L’Europe a énormément progressé. Elle a cartographié les réseaux, imposé des règles de transparence, mis en place des équipes de réponse rapide. Mais elle reste trop lente et trop fragmentée. Les procédures sont longues, les États hésitent à qualifier publiquement certains acteurs de “propagandistes”, et la coordination avec les plateformes reste insuffisante. On a donc les bons outils, mais il faut maintenant les utiliser plus vite, plus fort et plus ensemble. Parce que pendant que nous débattons, la désinformation, elle, se propage à la vitesse d’un tweet.
Et comment trouver l’équilibre entre la défense de la liberté d’expression et la lutte contre les manipulations ?
C’est la question philosophique la plus sensible — et sans doute la plus européenne. Nos démocraties sont fondées sur la liberté d’expression. Et c’est justement ce que les régimes autoritaires exploitent : ils utilisent notre ouverture pour nous attaquer de l’intérieur.
Mais la liberté n’a jamais signifié l’absence de responsabilité. Pour les penseurs des Lumières — Kant, Mill, Tocqueville — la liberté était toujours liée à la raison, à la vérité, à la moralité. La désinformation, au contraire, nie cette responsabilité : elle détruit le débat au lieu de l’enrichir. La réguler, ce n’est pas censurer — c’est préserver les conditions du débat démocratique. Et sur ce point, l’Europe innove : le Digital Services Act, par exemple, ne censure pas les opinions ; il impose la transparence — savoir qui parle, qui finance, comment les algorithmes amplifient. C’est une approche intelligente : éclairer sans interdire. La démocratie n’a pas besoin de murs, mais d’un système immunitaire solide. Comme en médecine, on ne met pas le patient sous cloche : on renforce ses défenses. Notre résilience collective passe par l’éducation, la culture du débat, la capacité à douter sans se diviser.

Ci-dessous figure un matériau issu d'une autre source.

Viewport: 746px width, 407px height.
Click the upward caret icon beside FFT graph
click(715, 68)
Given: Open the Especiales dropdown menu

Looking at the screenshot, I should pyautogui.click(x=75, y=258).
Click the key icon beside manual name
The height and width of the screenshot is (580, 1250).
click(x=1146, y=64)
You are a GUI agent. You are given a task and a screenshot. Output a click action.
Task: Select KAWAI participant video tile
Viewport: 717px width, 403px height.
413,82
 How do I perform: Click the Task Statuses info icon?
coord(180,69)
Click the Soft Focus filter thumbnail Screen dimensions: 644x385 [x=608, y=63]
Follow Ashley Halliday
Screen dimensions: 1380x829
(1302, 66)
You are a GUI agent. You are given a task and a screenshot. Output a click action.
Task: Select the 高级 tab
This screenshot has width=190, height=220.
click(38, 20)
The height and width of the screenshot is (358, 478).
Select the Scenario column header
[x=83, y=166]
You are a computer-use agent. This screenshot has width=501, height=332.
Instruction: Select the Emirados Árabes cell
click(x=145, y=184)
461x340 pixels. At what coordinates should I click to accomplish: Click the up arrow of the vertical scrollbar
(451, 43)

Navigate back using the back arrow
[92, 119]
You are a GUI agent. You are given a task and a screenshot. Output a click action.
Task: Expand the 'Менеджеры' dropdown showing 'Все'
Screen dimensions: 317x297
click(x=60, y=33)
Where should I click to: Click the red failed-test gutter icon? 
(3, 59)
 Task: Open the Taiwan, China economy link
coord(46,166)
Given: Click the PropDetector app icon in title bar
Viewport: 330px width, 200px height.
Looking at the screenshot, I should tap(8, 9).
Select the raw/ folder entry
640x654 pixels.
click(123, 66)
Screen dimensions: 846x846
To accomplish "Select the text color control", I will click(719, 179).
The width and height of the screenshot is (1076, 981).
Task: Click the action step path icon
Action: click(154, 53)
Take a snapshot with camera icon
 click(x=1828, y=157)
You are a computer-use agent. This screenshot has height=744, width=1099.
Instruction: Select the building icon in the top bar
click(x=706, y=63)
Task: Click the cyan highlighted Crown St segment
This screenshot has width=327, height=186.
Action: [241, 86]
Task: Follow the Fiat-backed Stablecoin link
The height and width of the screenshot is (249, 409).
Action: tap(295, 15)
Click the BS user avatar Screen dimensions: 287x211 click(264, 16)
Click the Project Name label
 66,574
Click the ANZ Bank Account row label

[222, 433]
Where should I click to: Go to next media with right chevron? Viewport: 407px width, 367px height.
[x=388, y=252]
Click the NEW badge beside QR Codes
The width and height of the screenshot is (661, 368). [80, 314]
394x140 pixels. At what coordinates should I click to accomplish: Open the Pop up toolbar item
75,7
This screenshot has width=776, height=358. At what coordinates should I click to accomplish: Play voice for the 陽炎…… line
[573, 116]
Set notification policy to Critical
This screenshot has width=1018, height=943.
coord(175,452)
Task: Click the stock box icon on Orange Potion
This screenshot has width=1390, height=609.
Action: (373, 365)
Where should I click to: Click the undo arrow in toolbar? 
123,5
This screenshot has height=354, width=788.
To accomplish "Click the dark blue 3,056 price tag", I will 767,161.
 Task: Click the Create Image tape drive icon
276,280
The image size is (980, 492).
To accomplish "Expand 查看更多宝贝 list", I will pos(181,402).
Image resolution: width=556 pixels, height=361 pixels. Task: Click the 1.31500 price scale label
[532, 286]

Alors, que révèle cette bataille contre la désinformation sur l’état de nos démocraties ?
Elle révèle avant tout une crise de confiance. Beaucoup d’Européens ne croient plus leurs institutions, ni leurs médias. Et quand la confiance disparaît, la manipulation prospère. Mais cette crise, paradoxalement, peut devenir une chance : celle de réinventer un récit démocratique fondé sur la lucidité, la transparence et la responsabilité. La meilleure réponse à la propagande, ce n’est pas la censure, c’est la confiance éclairée.
Un entretien réalisé par Laurence Aubron.